# Tungsten Carbide Blanks?



## paulkane1 (13 Apr 2015)

Could someone kindly help me on where I can buy Tungsten Carbide Blanks,? I want to make my own Engraving Tools,for Ostrich Egg Carvings,Ostrich eggs are very tough.I know nothing about metals,so could someone tell me ,how I Shape and Sharpen these blanks?would you use a Diamond Wheel?or a A/O Wheel?I am only talking about small blanks ,a couple of mm square X 3 inches long.I would greatly appreciate any help on this matter.

Yours Kindly Paul


----------



## marcros (13 Apr 2015)

Can't help but ostrich egg carving is a hobby I have never heard of before. Tell us more.


----------



## paulkane1 (13 Apr 2015)

marcros":1cdowmc8 said:


> Can't help but ostrich egg carving is a hobby I have never heard of before. Tell us more.

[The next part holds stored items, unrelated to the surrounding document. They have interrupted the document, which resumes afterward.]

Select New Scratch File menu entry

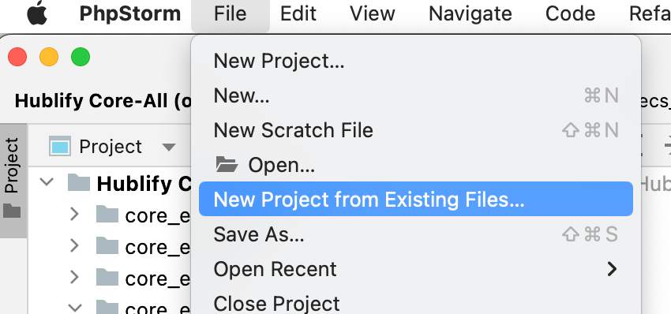pyautogui.click(x=416, y=130)
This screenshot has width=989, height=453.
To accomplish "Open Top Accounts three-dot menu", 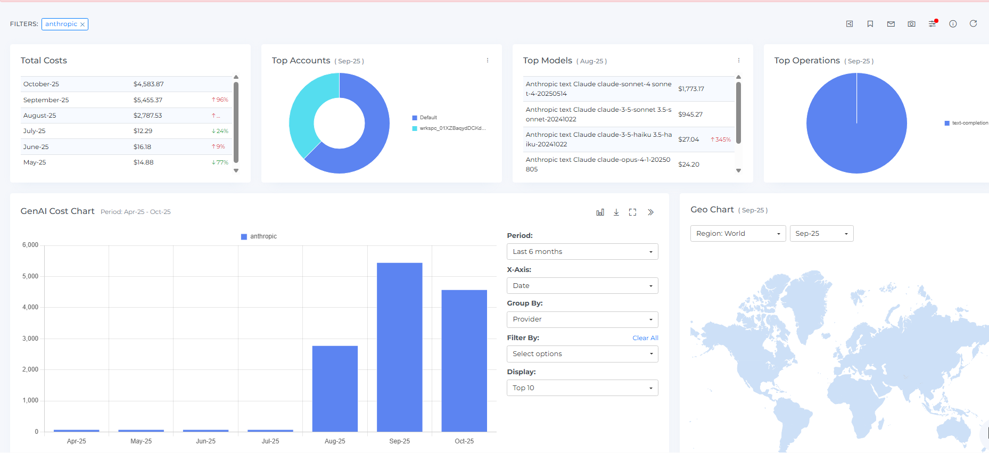I will click(487, 61).
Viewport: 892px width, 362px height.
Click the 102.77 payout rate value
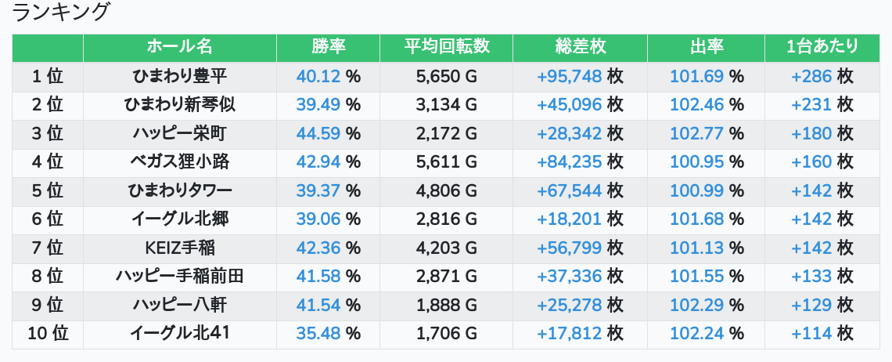click(x=697, y=133)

I am only having a go at it myself at the moment. All i can suggest is go on to PININTEREST,and key in Ostrich Egg Carvings,and you will see some stunning works,or try Egg Carving Forums,and it will give you a idea,what its all about,its a very old craft.

Yours Kindly Paul


----------



## flh801978 (13 Apr 2015)

You will have great difficulty in shaping and sharpening TC I have some pieces if you want to try (ex lathe tool inserts)
How are the tools you need to make any different than commercial TC engraving bits that are about £1 each?
Ian


----------



## woodpig (13 Apr 2015)

No idea where you can get the blanks but for sharpening Diamond is best. In theory you can use "green grit" stones but I've found they don't work very well.

Could you not use HSS blanks? Most engineering supplies can provide these in square or round section from 1/8" upwards. Easy to sharpen on AO as well.


----------



## Myfordman (13 Apr 2015)

lots on ebay


----------



## sdjp (13 Apr 2015)

What sort of tip shapes are you thinking of? I'm suspecting they will be more similar to metal engraving tools, rather than wood carving chisels.

In which case you want a flat surface to hone them on - hence a wheel giving a hollow ground isn't what you want. 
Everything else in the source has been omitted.